Entre 1522 et 1572, des conciles protestants et catholiques furent convoqués, et il y eut même des tentatives de compromis œcuménique pour définir ce qu' être chrétien signifiait, mais aucun accord ne fut jamais conclu entre les différentes factions, le plus proche étant la paix d'Augsbourg en 1555, qui décréta que chaque souverain pouvait déterminer la confession religieuse de son propre territoire.
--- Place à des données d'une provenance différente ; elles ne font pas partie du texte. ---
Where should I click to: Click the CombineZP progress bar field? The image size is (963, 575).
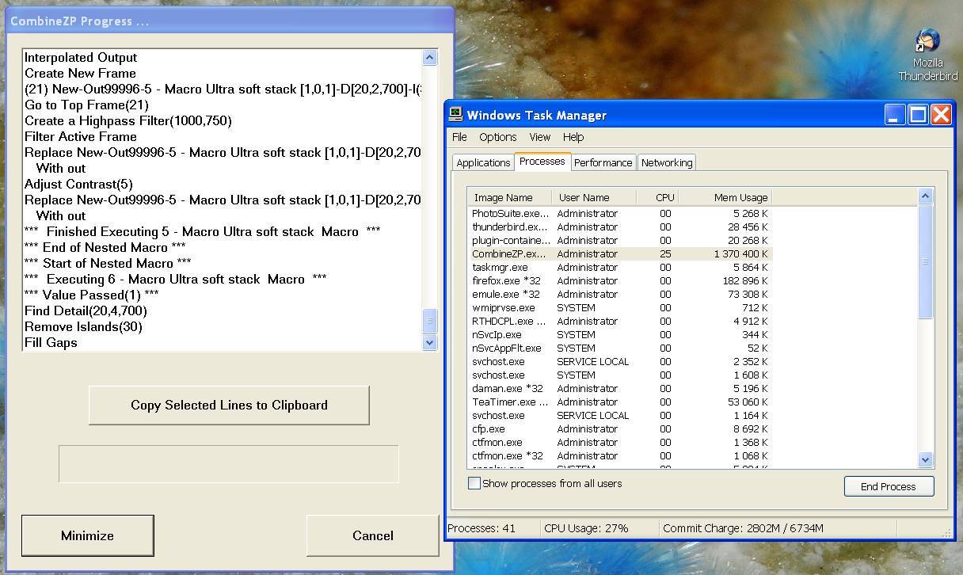pos(228,463)
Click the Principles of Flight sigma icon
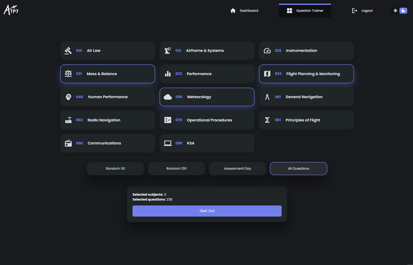The image size is (413, 265). coord(267,120)
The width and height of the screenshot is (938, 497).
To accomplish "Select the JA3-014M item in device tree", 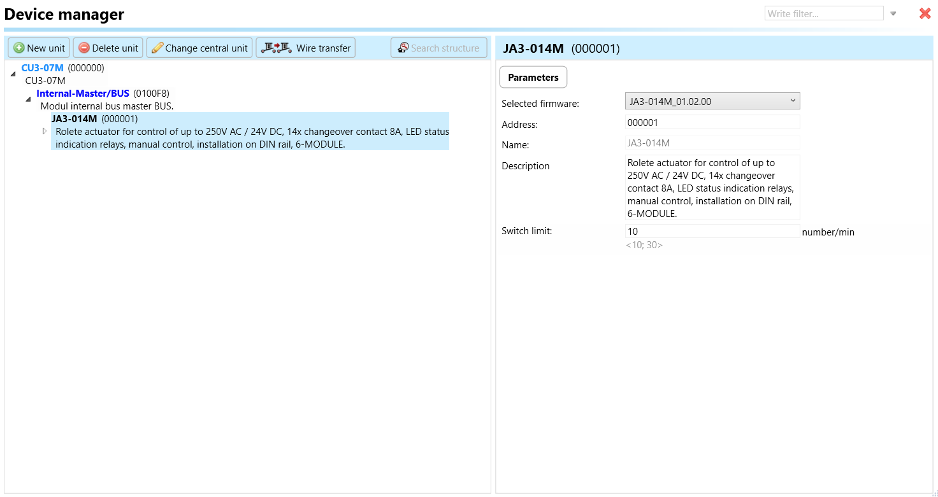I will tap(75, 119).
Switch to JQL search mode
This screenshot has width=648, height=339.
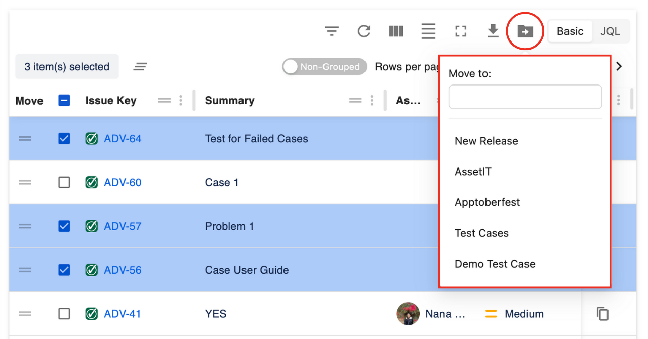[x=610, y=31]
Même en considérant la paix d'Augsbourg comme une sorte de réconciliation (ce qu'elle n'était pas, en réalité), chaque faction insistait sur sa propre confession de foi qu'elle tenait pour irréfutablement vraie et à laquelle ils s'identifiaient de près. MacCulloch note:
Peu à peu, les gens ordinaires commencèrent à s'approprier les étiquettes religieuses que les confessions officiellement agréées et les décisions des conciles créaient: ils s'apercevaient qu'ils étaient protestants, catholiques, luthériens, réformés. Ils étaient fiers de ces identités, et ils en venaient souvent à détester les personnes ayant des opinions religieuses différentes. (338)
Une fois que les gens commencèrent à s'identifier à une certaine secte chrétienne, toute personne appartenant à une autre était perçue négativement. Les anabaptistes avaient été inspirés par les enseignements de Zwingli, mais une fois qu'ils formèrent leur propre secte, ils furent persécutés par lui et ses disciples. Le mouvement de Luther se scinda avant 1522, lorsque deux de ses premiers adhérents, Thomas Müntzer (c. 1489-1525) et Andreas Karlstadt (1486-1541), développèrent leurs propres interprétations du christianisme. En France, où la Réforme ne trouva jamais l'accueil qu'elle eut dans les régions germaniques ou en Suisse, les gens s'identifiaient comme catholiques ou huguenots, et, comme pour les différentes sectes protestantes ailleurs, ils se sentaient justifiés de persécuter ceux qui avaient des croyances différentes.
Conclusion
Sans les distinctions religieuses marquées, qui n'admettaient aucun compromis, le massacre de la Saint-Barthélemy n'aurait jamais pu avoir lieu. L'unité religieuse d'avant la Réforme avait été remplacée par un paradigme sans cesse répété de "nous" contre "eux", à mesure que les "nouveaux enseignements" se répandaient. Le massacre de la Saint-Barthélemy n'était pas la première fois que des Européens se massacraient au nom de la religion et ne serait pas la dernière non plus, mais c'était le plus dramatique et le plus effroyable jusqu'à cette date. MacCulloch écrit :
L'onde de choc se répercuta dans toute l'Europe : les gouvernements qui tentaient de mener une diplomatie normale par-delà le clivage religieux réalisèrent que les règles des relations internationales avaient soudainement été modifiées de façon aussi décisive et négative que la paix d'Augsbourg avait apporté une certaine stabilité positive et une acceptation mutuelle. (339)
Après le massacre de la Saint-Barthélemy, les gouvernements comprirent plus clairement qu'ils devaient tenir compte des croyances religieuses des autres nations dans leurs diverses associations. En France, la population protestante diminua considérablement, non seulement en raison des milliers de personnes tuées, mais aussi des nombreuses autres qui fuirent le pays ou se convertirent au catholicisme. Le massacre lança le quatrième conflit des guerres de religion françaises, et les hostilités se poursuivraient jusqu'en 1598, date à laquelle l'édit de Nantes y mettrait fin. Cet édit ne conclut qu'un chapitre de l'agitation religieuse de l'Europe aux XVIe et XVIIe siècles, mais il ne résolut pas le conflit, comme le prouverait de façon évidente la guerre de Trente Ans (1618-1648), alimentée par les différences religieuses et considérée comme l'une des guerres les plus destructrices de l'histoire européenne.